##### Records supplied

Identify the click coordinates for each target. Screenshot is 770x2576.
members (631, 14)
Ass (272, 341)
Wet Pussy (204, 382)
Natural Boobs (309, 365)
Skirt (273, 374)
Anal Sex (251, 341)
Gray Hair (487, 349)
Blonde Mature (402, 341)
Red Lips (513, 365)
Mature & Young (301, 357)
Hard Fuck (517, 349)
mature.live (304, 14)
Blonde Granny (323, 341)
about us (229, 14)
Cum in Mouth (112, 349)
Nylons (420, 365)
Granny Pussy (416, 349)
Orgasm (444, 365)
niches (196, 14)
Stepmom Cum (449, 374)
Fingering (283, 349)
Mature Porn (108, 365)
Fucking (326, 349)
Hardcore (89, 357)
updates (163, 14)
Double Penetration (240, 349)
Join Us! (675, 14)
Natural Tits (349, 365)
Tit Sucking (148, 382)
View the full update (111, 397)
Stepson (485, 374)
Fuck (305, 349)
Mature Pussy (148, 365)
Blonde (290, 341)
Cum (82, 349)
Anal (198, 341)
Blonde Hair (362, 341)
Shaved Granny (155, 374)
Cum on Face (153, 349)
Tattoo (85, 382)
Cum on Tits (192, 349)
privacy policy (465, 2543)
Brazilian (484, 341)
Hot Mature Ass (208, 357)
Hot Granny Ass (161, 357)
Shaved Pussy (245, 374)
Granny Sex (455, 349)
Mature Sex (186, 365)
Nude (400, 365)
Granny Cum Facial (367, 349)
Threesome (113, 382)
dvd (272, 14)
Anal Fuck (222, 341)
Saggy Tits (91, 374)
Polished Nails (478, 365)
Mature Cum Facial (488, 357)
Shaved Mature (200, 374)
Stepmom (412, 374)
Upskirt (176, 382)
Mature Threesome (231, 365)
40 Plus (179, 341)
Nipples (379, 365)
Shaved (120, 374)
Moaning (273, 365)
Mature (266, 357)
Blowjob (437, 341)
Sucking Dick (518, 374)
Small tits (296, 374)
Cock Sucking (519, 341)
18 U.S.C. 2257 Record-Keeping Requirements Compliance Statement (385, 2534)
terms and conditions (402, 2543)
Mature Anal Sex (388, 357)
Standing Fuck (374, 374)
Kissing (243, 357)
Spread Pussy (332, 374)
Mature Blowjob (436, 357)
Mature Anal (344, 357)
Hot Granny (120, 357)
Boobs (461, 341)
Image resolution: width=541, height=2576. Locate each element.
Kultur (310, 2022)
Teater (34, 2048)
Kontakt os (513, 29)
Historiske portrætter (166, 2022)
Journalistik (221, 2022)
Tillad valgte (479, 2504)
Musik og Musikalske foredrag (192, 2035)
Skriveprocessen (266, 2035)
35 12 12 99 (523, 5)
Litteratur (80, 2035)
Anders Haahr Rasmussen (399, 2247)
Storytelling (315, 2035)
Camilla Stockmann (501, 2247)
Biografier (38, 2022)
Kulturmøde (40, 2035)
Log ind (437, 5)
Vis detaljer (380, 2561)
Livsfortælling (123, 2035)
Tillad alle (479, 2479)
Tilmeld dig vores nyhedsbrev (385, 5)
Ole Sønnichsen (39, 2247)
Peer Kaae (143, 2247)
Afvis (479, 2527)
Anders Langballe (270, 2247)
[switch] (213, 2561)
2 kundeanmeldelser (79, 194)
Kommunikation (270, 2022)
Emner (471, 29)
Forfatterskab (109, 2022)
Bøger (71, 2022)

##########

### [Aim of the task]
Every line from the one containing "Mature Sex (186, 365)" to the end of the material above must be written out exactly. Nothing else is wanted.

### [Response for this exercise]
Mature Sex (186, 365)
Nude (400, 365)
Granny Cum Facial (367, 349)
Threesome (113, 382)
dvd (272, 14)
Anal Fuck (222, 341)
Saggy Tits (91, 374)
Polished Nails (478, 365)
Mature Cum Facial (488, 357)
Shaved Mature (200, 374)
Stepmom (412, 374)
Upskirt (176, 382)
Mature Threesome (231, 365)
40 Plus (179, 341)
Nipples (379, 365)
Shaved (120, 374)
Moaning (273, 365)
Mature (266, 357)
Blowjob (437, 341)
Sucking Dick (518, 374)
Small tits (296, 374)
Cock Sucking (519, 341)
18 U.S.C. 2257 Record-Keeping Requirements Compliance Statement (385, 2534)
terms and conditions (402, 2543)
Mature Anal Sex (388, 357)
Standing Fuck (374, 374)
Kissing (243, 357)
Spread Pussy (332, 374)
Mature Blowjob (436, 357)
Mature Anal (344, 357)
Hot Granny (120, 357)
Boobs (461, 341)
Image resolution: width=541, height=2576. Locate each element.
Kultur (310, 2022)
Teater (34, 2048)
Kontakt os (513, 29)
Historiske portrætter (166, 2022)
Journalistik (221, 2022)
Tillad valgte (479, 2504)
Musik og Musikalske foredrag (192, 2035)
Skriveprocessen (266, 2035)
35 12 12 99 (523, 5)
Litteratur (80, 2035)
Anders Haahr Rasmussen (399, 2247)
Storytelling (315, 2035)
Camilla Stockmann (501, 2247)
Biografier (38, 2022)
Kulturmøde (40, 2035)
Log ind (437, 5)
Vis detaljer (380, 2561)
Livsfortælling (123, 2035)
Tillad alle (479, 2479)
Tilmeld dig vores nyhedsbrev (385, 5)
Ole Sønnichsen (39, 2247)
Peer Kaae (143, 2247)
Afvis (479, 2527)
Anders Langballe (270, 2247)
[switch] (213, 2561)
2 kundeanmeldelser (79, 194)
Kommunikation (270, 2022)
Emner (471, 29)
Forfatterskab (109, 2022)
Bøger (71, 2022)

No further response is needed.